Thanks for sharing the snippets!

Thanks for sharing your solution @arggh
I’m guessing your createUser function also logs in ? Otherwise I don’t fully get where is the login happening.

Thank a lot @marklynch ! I’ve added the login/logout ones from your snippets :). I’m getting logged in programmatically now :).

I’d already grabbed some of those from this code:

Still wondering if there is some way to stub Meteor itself (I’ve been trying using cy.stub once I get the Meteor object with one of your commands, but still no luck).
I think that it should be theoretically the fastest mean to login in a test that does not intent to test the login functionality per-se.
I also thought that if I can achieve that, other tests might be eased out. For example, playing with Meteor.status to simulate the different states of the connection with the server and verify how the application responds to that.

Regards and thanks for the quick responses people!

1 Like

Yes, it logs you in if the call was succesful. More here.

I understand now. Thanks!

The reason why cypress logs out the user is down to it clearing local storage at the start of each test which wipes out the meteor login token.

I made my cypress tests work by caching a valid meteor login token from local storage at the end of my login function which will login once via the ui and cache the login token in a cypress function. Use a onbefore block at the start of each cypress test to write the cached token back into local storage for each cypress test case and each test will be logged in.

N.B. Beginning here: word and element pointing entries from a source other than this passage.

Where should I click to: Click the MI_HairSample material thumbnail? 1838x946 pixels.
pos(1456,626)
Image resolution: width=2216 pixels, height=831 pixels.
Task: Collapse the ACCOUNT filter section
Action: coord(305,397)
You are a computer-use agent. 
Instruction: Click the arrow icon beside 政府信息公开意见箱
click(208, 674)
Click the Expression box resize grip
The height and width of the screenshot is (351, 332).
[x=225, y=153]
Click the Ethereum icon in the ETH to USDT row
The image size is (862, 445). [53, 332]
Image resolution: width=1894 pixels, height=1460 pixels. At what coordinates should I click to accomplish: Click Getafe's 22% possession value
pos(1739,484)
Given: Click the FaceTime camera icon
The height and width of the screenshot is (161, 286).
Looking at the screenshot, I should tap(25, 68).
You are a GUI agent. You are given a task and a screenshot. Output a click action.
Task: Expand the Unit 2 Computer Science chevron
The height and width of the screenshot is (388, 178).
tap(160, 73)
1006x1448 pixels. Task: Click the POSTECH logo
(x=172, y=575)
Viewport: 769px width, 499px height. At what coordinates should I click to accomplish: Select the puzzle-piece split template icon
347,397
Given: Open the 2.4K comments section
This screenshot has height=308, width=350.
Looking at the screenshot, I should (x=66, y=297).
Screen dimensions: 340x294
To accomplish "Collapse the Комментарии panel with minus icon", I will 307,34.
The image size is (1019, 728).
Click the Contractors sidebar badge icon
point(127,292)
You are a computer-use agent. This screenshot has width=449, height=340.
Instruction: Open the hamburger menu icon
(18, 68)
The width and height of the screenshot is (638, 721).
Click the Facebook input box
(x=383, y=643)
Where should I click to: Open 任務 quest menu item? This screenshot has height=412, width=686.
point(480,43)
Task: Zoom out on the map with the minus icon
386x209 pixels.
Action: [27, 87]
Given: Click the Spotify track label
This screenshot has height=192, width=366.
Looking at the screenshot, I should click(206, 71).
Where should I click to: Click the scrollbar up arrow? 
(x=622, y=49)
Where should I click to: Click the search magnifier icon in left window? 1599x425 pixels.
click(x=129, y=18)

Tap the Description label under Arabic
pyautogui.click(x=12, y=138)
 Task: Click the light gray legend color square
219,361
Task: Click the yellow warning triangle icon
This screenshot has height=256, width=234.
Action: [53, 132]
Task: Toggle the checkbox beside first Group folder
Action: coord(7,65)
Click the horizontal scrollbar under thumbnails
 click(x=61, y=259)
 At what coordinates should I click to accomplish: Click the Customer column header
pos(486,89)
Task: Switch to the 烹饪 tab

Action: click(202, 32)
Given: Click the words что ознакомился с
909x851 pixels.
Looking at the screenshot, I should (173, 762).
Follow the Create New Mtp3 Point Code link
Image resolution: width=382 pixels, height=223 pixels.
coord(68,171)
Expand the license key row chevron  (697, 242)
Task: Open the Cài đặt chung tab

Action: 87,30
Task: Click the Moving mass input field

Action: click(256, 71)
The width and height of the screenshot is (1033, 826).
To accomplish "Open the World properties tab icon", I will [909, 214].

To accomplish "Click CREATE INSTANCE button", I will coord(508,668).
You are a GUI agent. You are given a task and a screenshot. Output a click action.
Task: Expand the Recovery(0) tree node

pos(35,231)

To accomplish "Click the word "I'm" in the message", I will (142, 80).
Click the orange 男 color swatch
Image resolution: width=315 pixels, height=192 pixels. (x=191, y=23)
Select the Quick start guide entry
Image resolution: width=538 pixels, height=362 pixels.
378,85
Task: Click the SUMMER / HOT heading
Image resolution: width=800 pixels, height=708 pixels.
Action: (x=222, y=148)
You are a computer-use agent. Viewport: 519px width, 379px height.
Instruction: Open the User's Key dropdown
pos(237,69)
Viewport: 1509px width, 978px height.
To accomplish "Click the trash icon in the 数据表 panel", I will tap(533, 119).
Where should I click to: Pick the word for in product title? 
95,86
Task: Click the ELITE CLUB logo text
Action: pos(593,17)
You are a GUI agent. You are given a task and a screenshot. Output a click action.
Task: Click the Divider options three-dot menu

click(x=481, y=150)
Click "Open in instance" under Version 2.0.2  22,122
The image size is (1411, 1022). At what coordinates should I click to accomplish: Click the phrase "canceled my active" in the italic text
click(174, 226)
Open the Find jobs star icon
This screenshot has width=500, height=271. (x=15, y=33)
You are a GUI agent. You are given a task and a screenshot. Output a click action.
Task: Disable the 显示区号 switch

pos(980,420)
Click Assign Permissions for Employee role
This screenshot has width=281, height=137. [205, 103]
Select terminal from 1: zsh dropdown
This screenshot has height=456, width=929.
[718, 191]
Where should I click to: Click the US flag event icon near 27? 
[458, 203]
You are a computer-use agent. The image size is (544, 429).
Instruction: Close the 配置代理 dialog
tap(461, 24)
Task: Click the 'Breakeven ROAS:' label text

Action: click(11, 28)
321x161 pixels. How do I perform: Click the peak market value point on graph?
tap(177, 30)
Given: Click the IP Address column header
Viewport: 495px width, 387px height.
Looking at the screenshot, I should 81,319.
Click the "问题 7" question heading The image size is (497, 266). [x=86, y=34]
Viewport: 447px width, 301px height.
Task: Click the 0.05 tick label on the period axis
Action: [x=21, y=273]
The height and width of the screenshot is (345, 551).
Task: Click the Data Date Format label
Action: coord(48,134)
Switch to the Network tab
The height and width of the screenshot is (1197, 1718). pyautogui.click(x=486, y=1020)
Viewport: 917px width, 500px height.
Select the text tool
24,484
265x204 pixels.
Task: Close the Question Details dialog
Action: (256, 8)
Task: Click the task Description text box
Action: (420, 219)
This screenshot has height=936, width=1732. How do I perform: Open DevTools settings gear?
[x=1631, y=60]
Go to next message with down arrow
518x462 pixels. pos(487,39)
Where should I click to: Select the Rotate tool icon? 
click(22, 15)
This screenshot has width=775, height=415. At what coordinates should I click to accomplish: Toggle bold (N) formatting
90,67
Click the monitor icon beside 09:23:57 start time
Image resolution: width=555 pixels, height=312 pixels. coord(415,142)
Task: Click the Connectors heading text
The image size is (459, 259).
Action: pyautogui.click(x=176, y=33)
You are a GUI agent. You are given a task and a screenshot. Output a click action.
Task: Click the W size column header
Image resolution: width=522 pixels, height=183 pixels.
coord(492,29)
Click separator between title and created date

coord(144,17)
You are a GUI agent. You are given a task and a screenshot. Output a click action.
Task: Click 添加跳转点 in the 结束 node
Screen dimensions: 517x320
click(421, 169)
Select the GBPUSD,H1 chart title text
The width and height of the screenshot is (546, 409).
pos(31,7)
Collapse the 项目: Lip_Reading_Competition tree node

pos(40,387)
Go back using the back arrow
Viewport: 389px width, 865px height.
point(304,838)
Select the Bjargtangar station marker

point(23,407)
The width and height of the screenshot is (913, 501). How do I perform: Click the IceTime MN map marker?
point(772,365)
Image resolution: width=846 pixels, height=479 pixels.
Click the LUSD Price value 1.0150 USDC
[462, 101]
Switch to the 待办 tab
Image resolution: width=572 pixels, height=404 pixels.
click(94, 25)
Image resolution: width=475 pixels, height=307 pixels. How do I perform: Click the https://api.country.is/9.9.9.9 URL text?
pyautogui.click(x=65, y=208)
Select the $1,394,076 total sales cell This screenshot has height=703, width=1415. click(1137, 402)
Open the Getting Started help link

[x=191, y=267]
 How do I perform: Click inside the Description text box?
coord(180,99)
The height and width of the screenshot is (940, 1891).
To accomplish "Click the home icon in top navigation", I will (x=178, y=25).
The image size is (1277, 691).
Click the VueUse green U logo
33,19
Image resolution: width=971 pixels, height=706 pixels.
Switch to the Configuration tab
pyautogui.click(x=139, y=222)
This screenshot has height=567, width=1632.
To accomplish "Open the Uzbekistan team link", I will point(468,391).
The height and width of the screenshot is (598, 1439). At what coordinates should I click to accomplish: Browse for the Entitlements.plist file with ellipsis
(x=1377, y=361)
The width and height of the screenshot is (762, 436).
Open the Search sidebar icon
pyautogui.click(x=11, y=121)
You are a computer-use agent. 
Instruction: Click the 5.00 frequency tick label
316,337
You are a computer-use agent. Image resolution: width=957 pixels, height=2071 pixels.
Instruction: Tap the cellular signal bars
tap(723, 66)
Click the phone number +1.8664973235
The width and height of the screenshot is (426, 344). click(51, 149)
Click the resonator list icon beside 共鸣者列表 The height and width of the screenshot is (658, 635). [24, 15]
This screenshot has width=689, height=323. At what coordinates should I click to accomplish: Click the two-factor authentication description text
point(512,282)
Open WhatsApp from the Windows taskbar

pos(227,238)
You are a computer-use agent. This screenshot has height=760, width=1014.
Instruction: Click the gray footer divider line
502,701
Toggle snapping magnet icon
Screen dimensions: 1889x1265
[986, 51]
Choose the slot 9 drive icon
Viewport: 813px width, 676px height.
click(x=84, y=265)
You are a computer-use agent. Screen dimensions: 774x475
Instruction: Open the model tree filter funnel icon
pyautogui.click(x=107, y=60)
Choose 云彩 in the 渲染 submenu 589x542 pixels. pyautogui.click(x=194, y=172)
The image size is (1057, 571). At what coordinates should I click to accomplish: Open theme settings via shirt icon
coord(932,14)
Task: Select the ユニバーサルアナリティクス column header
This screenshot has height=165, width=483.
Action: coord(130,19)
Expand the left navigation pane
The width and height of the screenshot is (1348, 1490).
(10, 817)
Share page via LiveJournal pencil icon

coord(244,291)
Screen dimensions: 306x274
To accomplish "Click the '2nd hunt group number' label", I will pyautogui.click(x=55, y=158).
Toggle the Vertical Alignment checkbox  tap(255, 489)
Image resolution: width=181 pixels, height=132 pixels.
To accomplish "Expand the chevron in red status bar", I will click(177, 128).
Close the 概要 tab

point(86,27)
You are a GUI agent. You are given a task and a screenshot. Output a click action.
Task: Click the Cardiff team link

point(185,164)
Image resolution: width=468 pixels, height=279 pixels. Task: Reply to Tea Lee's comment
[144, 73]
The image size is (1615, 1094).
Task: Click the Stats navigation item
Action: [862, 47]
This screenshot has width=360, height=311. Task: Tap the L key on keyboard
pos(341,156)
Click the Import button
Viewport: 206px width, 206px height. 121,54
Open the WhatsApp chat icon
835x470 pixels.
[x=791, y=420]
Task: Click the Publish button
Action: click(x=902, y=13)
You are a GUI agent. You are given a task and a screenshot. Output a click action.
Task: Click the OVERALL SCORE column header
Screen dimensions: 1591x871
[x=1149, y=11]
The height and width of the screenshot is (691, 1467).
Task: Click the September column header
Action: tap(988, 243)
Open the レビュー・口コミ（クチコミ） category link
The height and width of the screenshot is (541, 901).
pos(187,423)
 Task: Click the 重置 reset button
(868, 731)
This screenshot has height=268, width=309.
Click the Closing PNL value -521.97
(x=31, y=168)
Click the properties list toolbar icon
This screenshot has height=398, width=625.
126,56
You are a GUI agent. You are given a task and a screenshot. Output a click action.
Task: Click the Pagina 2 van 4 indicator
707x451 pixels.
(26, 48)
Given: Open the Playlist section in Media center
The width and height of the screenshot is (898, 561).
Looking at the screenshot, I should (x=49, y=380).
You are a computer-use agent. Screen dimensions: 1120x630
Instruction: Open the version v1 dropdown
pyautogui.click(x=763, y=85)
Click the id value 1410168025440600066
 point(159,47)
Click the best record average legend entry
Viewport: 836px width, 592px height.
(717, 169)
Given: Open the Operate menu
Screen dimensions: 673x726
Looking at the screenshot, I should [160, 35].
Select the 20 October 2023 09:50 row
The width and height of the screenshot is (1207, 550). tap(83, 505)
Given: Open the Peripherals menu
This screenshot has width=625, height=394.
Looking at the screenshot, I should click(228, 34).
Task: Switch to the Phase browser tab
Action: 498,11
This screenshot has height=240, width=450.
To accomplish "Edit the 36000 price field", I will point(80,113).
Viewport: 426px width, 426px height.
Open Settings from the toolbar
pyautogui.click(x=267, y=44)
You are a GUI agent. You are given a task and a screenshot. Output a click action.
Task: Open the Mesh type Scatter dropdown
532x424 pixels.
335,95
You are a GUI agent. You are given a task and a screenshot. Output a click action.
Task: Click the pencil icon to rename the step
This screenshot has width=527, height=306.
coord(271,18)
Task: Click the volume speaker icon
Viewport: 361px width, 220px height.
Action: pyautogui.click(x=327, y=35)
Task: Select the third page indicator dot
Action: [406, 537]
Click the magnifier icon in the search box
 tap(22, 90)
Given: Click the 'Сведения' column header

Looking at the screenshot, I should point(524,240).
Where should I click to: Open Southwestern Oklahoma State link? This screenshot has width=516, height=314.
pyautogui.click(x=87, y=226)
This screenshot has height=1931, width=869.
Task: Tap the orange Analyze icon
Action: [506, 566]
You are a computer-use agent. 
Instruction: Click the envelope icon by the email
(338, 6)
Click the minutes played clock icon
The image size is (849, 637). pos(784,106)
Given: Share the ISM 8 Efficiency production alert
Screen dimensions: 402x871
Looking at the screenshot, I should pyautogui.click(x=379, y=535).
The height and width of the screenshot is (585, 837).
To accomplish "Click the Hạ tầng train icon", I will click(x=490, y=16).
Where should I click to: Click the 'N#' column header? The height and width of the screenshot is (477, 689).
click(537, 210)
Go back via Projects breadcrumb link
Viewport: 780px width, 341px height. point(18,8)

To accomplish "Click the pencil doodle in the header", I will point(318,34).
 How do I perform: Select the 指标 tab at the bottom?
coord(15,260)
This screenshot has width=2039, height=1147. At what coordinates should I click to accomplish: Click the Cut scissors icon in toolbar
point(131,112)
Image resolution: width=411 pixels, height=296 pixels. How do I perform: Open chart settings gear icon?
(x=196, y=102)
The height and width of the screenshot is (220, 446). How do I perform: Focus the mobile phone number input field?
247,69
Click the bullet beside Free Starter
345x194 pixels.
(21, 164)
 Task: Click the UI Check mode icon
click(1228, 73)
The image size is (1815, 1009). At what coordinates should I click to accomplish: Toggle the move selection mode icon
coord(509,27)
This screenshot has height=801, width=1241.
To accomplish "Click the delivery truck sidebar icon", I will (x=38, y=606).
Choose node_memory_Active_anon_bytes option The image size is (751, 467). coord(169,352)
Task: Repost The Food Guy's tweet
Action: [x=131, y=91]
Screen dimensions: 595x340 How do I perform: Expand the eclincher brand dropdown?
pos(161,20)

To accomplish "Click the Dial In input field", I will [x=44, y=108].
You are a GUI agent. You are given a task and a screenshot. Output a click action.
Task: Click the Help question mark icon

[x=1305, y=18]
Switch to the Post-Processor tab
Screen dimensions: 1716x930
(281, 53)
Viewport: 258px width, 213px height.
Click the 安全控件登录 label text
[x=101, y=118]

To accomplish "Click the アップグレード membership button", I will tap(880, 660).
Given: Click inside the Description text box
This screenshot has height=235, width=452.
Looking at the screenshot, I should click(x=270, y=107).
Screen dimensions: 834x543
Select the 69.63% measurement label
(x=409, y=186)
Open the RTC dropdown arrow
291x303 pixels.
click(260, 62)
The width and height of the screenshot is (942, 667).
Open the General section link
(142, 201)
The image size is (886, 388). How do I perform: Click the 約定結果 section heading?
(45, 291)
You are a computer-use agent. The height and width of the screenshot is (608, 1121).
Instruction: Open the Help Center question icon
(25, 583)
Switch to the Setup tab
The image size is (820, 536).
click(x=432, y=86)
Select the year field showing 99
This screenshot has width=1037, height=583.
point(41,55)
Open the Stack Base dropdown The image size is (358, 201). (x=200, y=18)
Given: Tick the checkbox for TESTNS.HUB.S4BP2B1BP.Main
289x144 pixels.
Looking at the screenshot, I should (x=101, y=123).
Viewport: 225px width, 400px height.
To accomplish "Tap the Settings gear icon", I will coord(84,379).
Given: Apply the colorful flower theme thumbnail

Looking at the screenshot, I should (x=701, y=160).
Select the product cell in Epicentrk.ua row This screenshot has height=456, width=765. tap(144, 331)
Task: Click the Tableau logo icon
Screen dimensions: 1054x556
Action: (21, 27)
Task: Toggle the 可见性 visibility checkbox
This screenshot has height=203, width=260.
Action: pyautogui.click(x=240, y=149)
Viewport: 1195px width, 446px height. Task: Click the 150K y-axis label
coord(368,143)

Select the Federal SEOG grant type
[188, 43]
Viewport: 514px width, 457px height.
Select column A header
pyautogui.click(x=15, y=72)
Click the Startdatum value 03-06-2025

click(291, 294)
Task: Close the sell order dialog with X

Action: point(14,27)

You need to remember to clear the cache if your test changes user by logging out. You can preventing having to logout by switching login tokens on the fly to become another user

Works quite reliably for me and simulates normal user behaviour - login once and reuse the token.

2 Likes

[quote=“marklynch, post:7, topic:50093”]
allSubscriptionsReady
[/quote
Thank you for this very useful code, can you please explain what allSubscriptionsReady exactly do ?

Sorry to reopen an old thread, but I’m having a hard time getting Cypress to wait for the login. How are you doing the async login with a beforeEach. Would love to see what an example of a test with your Commands. Thank you for this comment overall a life saver.

Never mind I’ve gotten it working. Turns out there just needed to be a cy.wait before things would register the login.

@stolinski do you plan on creating video tutorials about testing cypress with Meteor?

2 Likes

This is the issue with Cypress. You need those inefficient cy.wait calls for a lot of things.

If they supported real Promises, then we should just be awaiting the calls.

2 Likes

Yeah, I’ve found way to many situations where just putting in a wait fixed the problem. A bit distressing for consistancy.

Hey Scott, sorry, didn’t login to the forum for while. Wait’s are often needed (and I agree, it’s a bit worrying) but I don’t have any straight after login. Cypress is great overall but there are a few too many cases where things don’t seem to play out exactly the same on different setups or when you update the version. It’s improving though.

Here’s our before/beforeEach setup if it helps.

describe("TestedModule", () => {
    before(function() {
        cy.resetDb();
        cy.visit("/");
    });
    beforeEach(function() {
        cy.login();
    });
    afterEach(function() {
        cy.logout();
    });

If you have to wait for a successful login then you are probably doing it wrong. When your app logs in, some part of the up should update to indicate that the user has logged in.

In cypress, you should be doing a cy.get() to await a successful login.

There should never really be a use case for cy.wait(). If you find yourself having to use it then either your ui is a bad design as it provide no user feedback or you should be cy.getting another object which will inherently wait for it to appear.